The bottom line with Jeremiah 31 and Hebrews 8 and 10 is: whatever the proper specific interpretation of each word, it's simply unthinkable in covenant terms, and in Jewish terms, that the supreme covenant that God would make with His people on the basis of the Messiah's death and resurrection would have as part of its "greatness" the exclusion of children who had always previously been able to participate in the covenant community and be regarded as joint heirs of the promises. The superiority is not found in a restructured list of requirements for membership in the covenant, but rather in greater outpouring of the Spirit guaranteeing a faithful covenant body (as a whole) forever. The New Covenant community will be kept pure and richly filled with regenerate children not by means of delaying baptism and excluding children, but by full inclusion, application of the covenant sign, and faithful discipling of children in the Lord. This is all because of the greatness of the grace He has poured out on us by His Spirit on the basis of the cross and resurrection of Christ.

Objection 7: Paedobaptism leads logically to paedocommunion.

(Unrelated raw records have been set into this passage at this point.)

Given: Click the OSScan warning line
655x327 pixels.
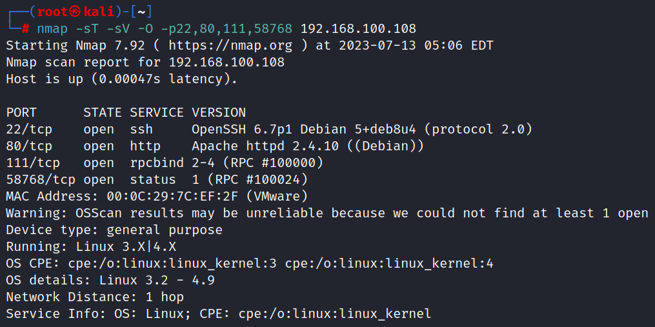Looking at the screenshot, I should [x=327, y=213].
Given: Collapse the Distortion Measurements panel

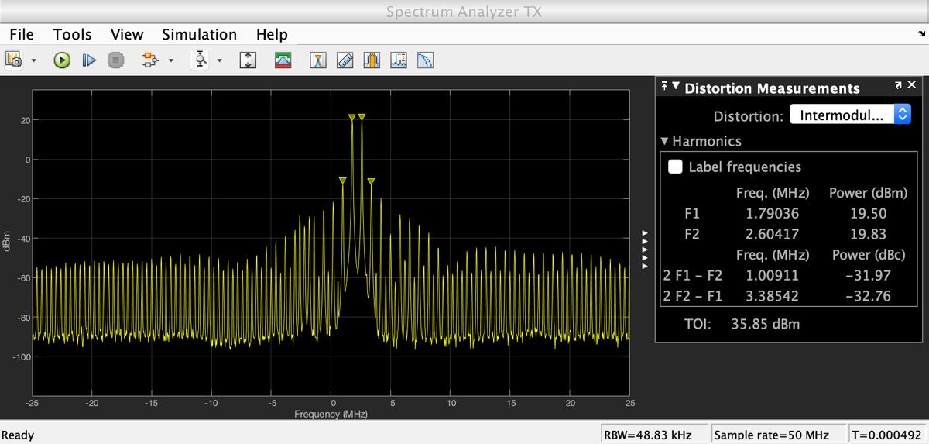Looking at the screenshot, I should [x=676, y=87].
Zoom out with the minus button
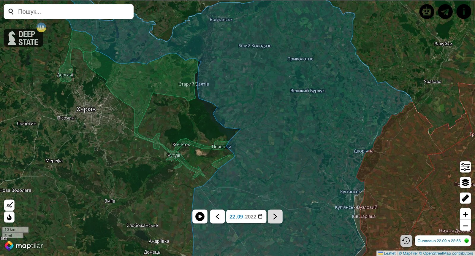475x256 pixels. [x=465, y=226]
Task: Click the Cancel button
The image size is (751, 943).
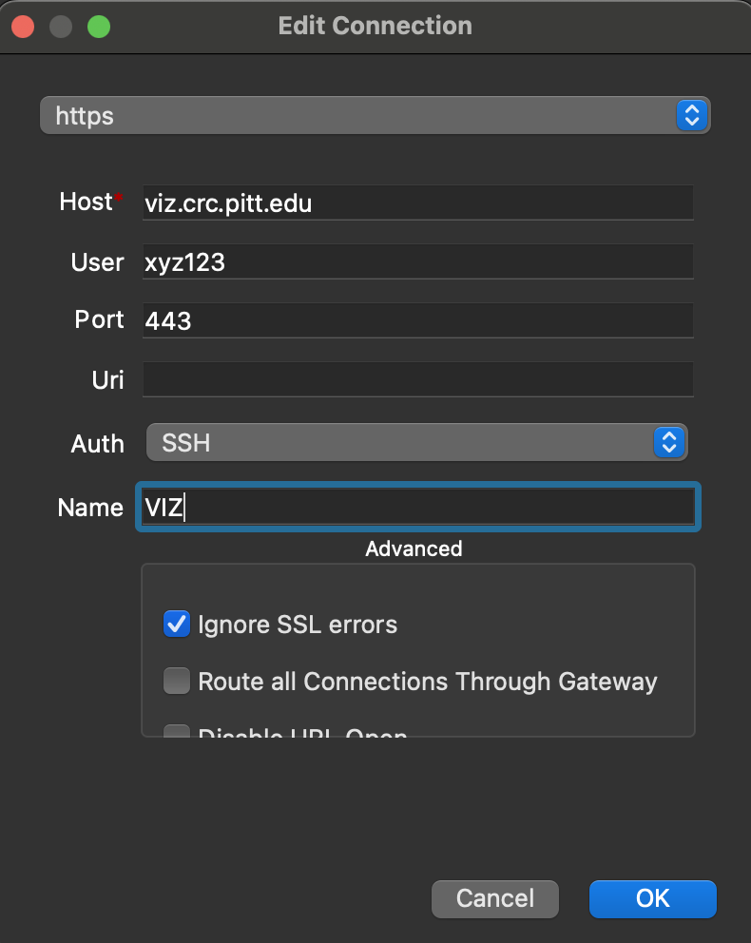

Answer: Maybe. But intramural debate about paedocommunion among Reformed paedobaptists is focused not on basic covenant theology which includes infant children of believers as covenant members, but is focused on the specific instructions given in the scriptures concerning the nature of observance of the sacrament of the Table. The issue of whether very young children were able to participate in various aspects of the original Passover and subsequent Passover celebrations is also hotly debated. I have not studied enough on the subject to be sure of an answer for myself, but I am confident in going wherever the covenant theology laid out above leads, so long as it squares with the whole of Scripture.

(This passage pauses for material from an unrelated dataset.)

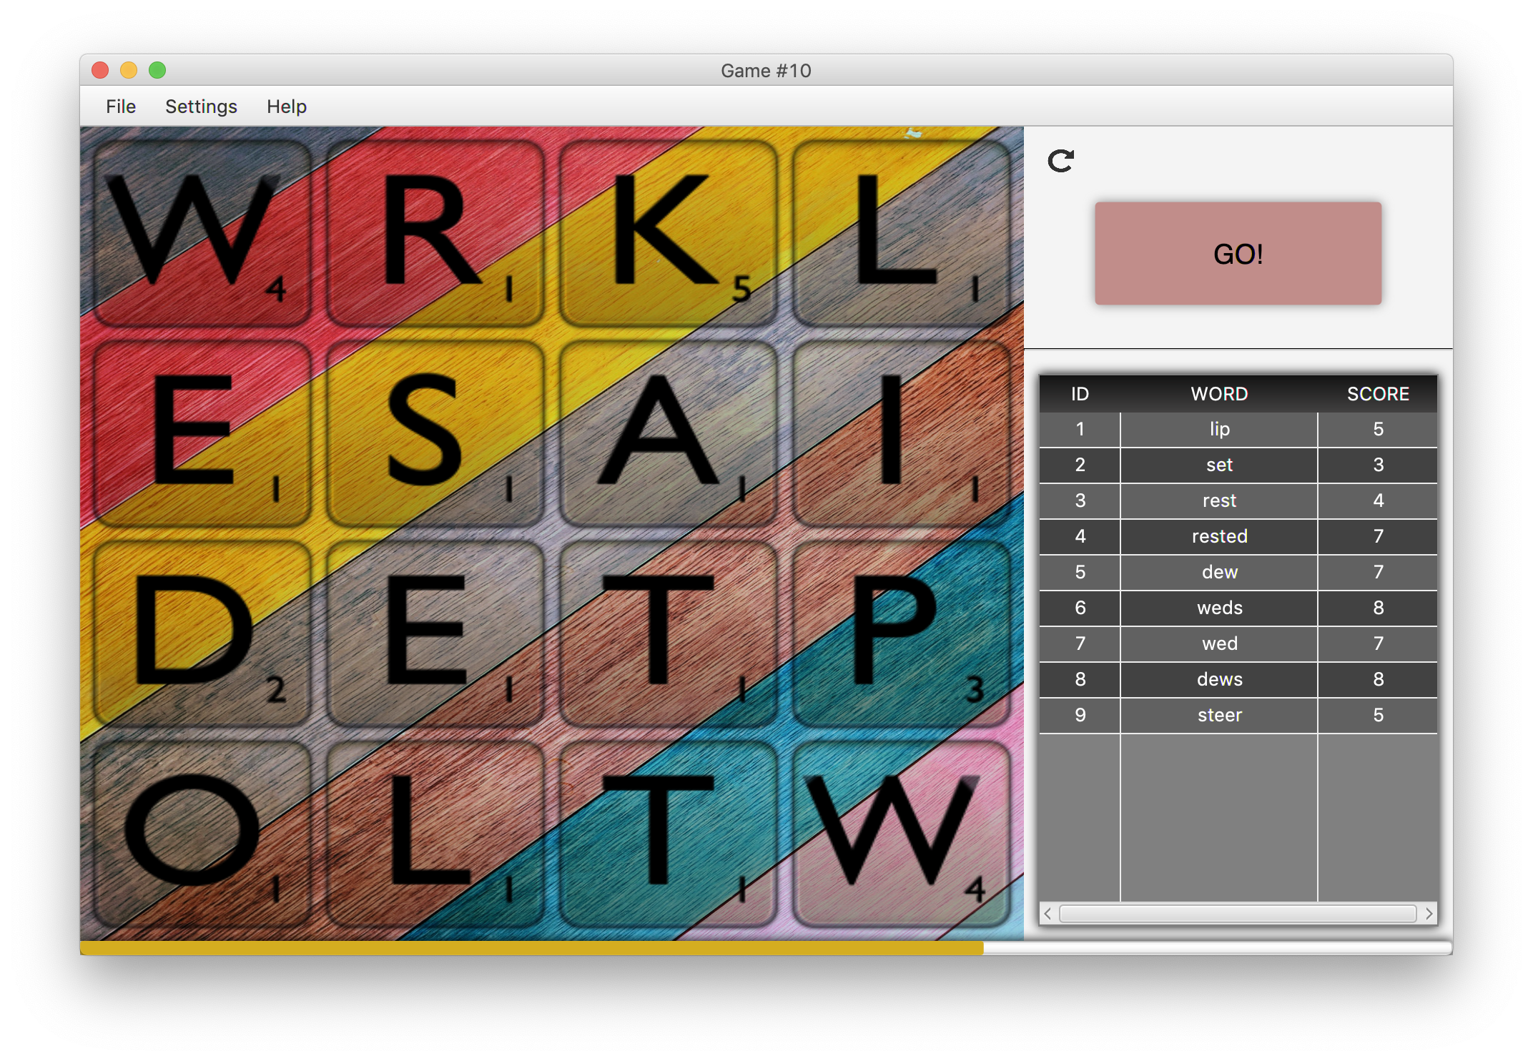Open the Help menu
Viewport: 1533px width, 1061px height.
[x=286, y=107]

Objection 8: Paedobaptism encourages or logically entails the dangerous idea of "presumptive regeneration."

Answer: I would say that it doesn't lead to "presumptive regeneration" in the sense of assuming that every covenant child who is baptized will definitely be saved without exception; rather, it is an expression of a confidence that God has promised to be God to our children, in His taking initiative to give them the promises they must take hold of by faith, and by ordinarily working graciously through faithful parents who raise their children in the fear and admonition of the Lord, to make them our true spiritual successors in the covenant.